Un filet de voix enfantine tinta comme une clochette dans le compartiment… L’attention de Moshe fut attirée par l'apparition d’une ravissante fillette, dans les cinq ans,. Elle s’était glissée sans bruit par la porte coulissante.

  • Hein, qu’est-ce que tu fais ? répéta la petite inconnue.

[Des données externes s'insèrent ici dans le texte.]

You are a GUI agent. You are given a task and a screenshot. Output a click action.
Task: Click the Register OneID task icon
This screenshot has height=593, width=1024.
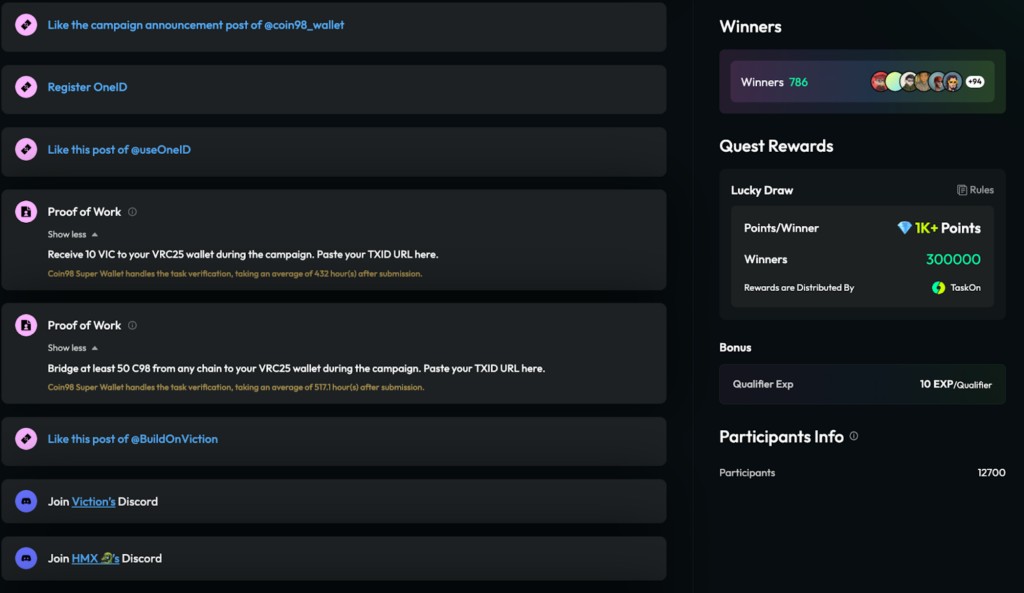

Elle était toute en blondeur, les joues rondes, les yeux pétillants de curiosité. De longues mèches de cheveux ondulés depuis la mi-longueur éclaboussaient ses épaules, d’autres étaient ramenées en arrière, retenues par une jolie barrette de nœud papillon bleu. Le vieil homme pensa qu’il avait déjà vu cette petite fille… « Oh oui ! se dit-il. Au wagon-restaurant, accompagnée de celle qui était sans doute sa mère… » Elle posa une main sur son genou.

  • J’écris dit Moshe.
  • Tu écris quoi ?

Il referma son calepin de moleskine.

  • Un livre !
  • Pour quoi faire ?
  • Ah ça, c’est une bonne question ! dit-il en riant.
  • Je veux monter sur tes genoux !
  • Oui ? Ben viens, monte !

Ravie, la petite inconnue se tortilla pour grimper. Il la souleva par la taille avec douceur et la posa sur ses cuisses. Ses cheveux exhalaient un léger parfum de fleur d’oranger. Elle apprivoisa dans ses petites mains ses grosses pattes velues aux ongles soignées, ponctuées de taches brunes qu’elle inspecta en les palpant.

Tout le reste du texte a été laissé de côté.